Stored items
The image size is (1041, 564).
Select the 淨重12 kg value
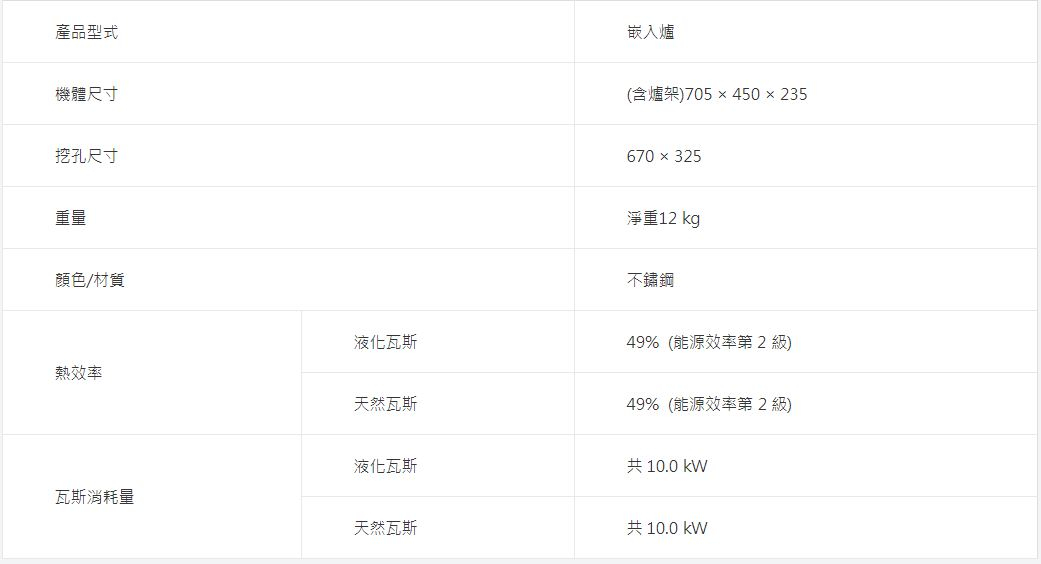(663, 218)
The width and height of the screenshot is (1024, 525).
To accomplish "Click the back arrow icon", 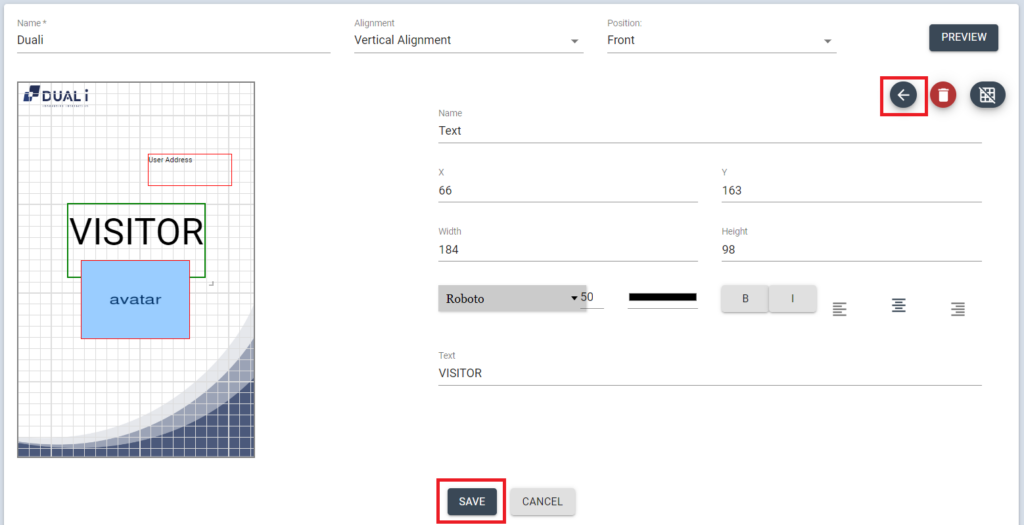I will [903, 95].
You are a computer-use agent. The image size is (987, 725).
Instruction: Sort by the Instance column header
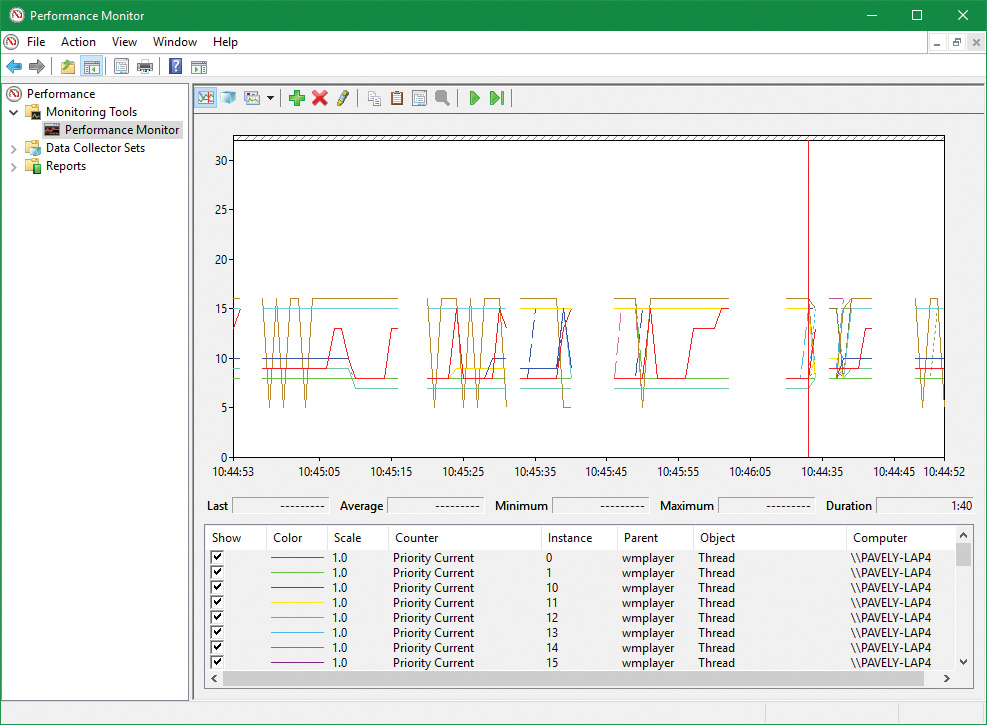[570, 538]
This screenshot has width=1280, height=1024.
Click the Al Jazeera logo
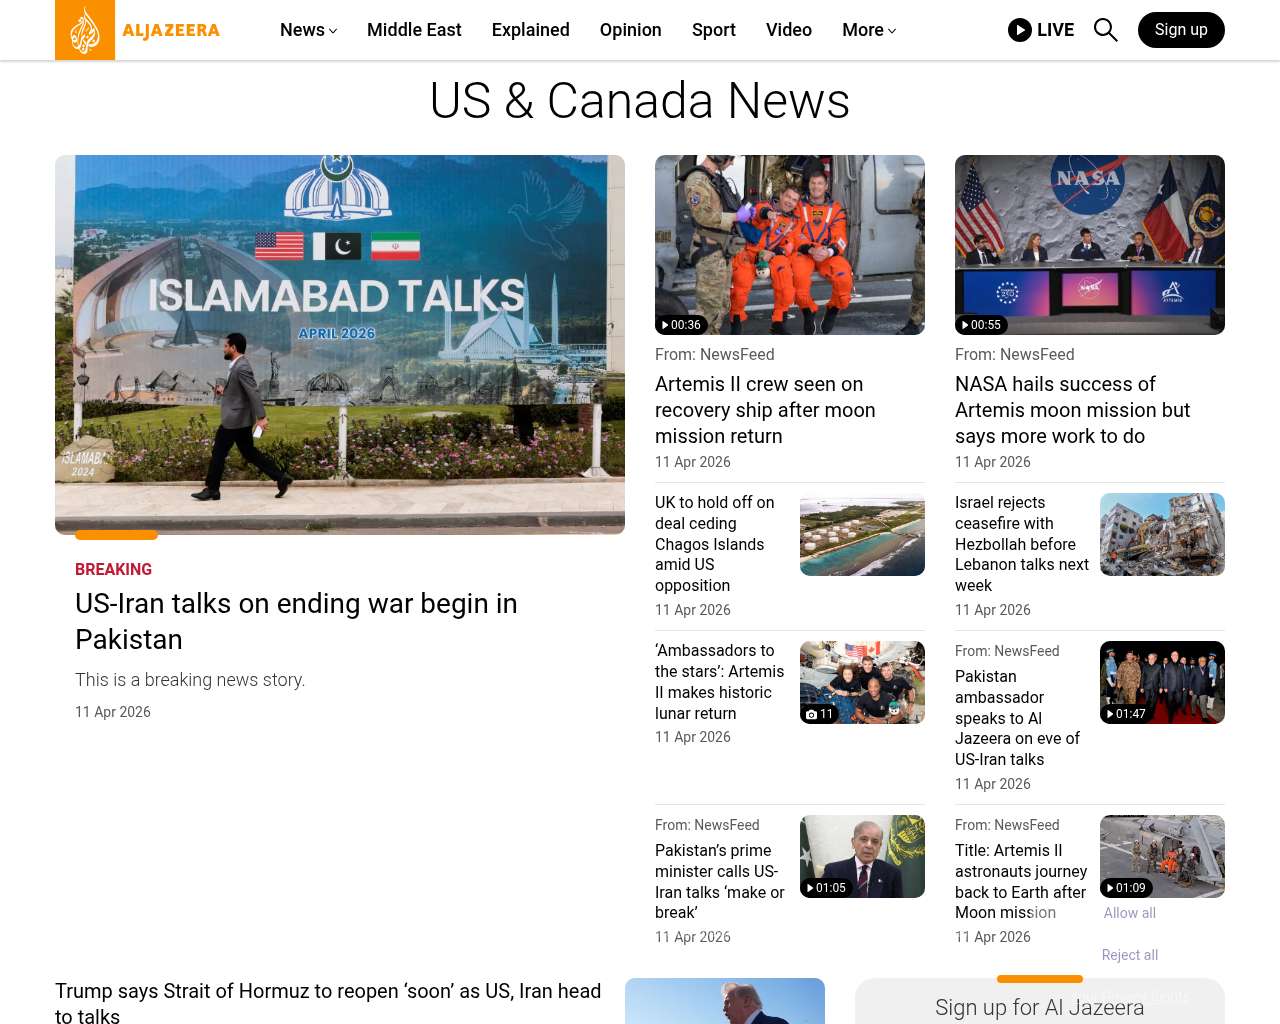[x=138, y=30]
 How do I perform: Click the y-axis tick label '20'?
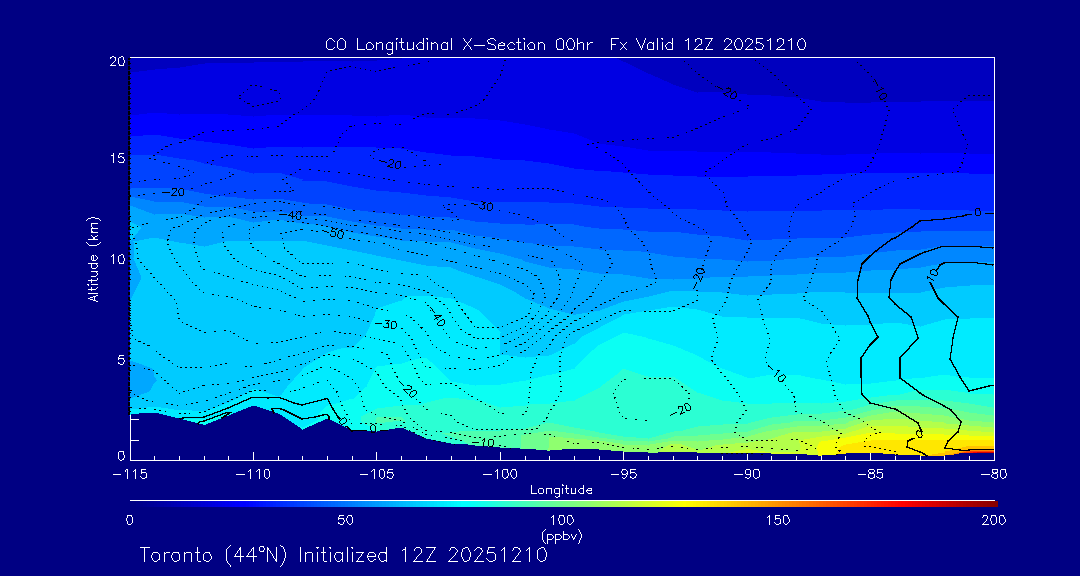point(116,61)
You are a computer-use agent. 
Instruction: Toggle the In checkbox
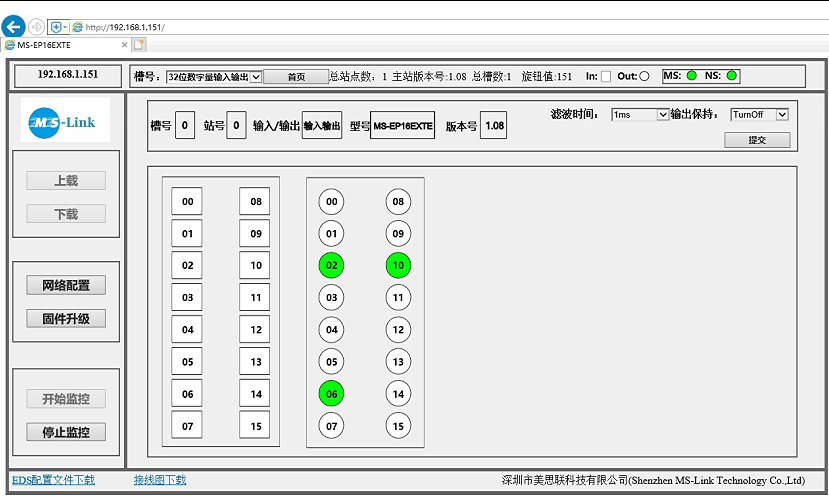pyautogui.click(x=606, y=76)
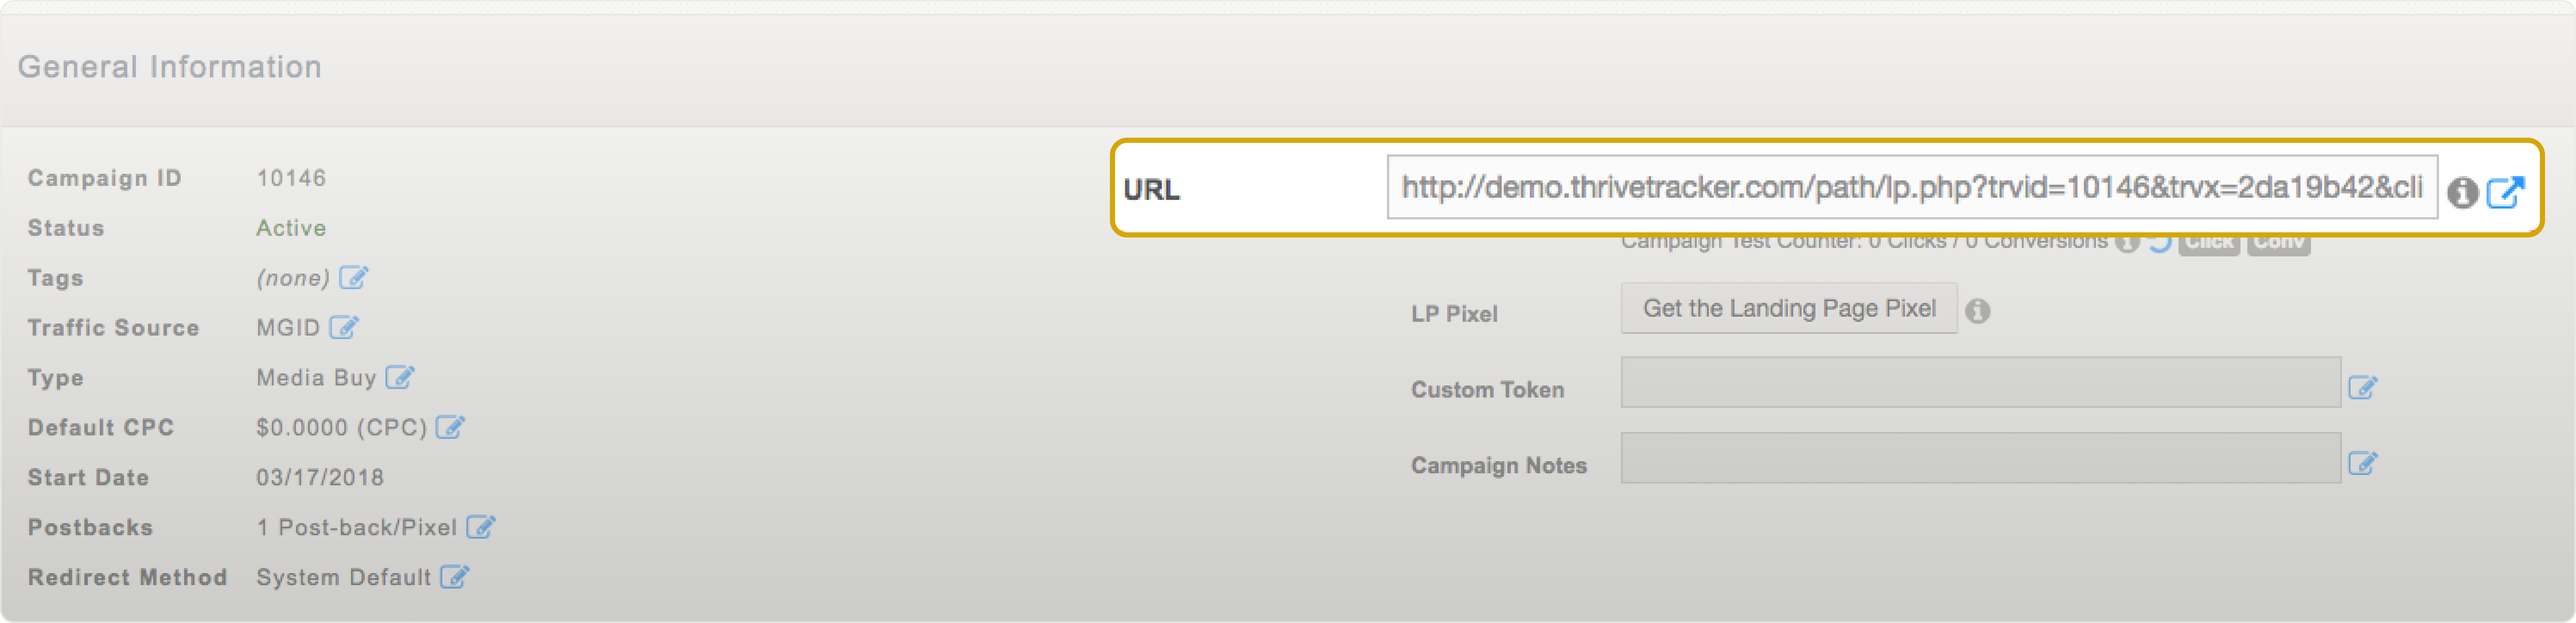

● Work order
In the data above, find the line containing "You are a computer-use agent. The"; from there, please write out each line through the end, exactly, with the pictures omitted.

● Written answer
You are a computer-use agent. The image size is (987, 725).
Instruction: Sort by the Instance column header
[570, 538]
This screenshot has width=1280, height=1024.
Click the Al Jazeera logo
[x=138, y=30]
 How do I perform: Click the y-axis tick label '20'?
point(116,61)
You are a computer-use agent. 
Instruction: Toggle the In checkbox
pyautogui.click(x=606, y=76)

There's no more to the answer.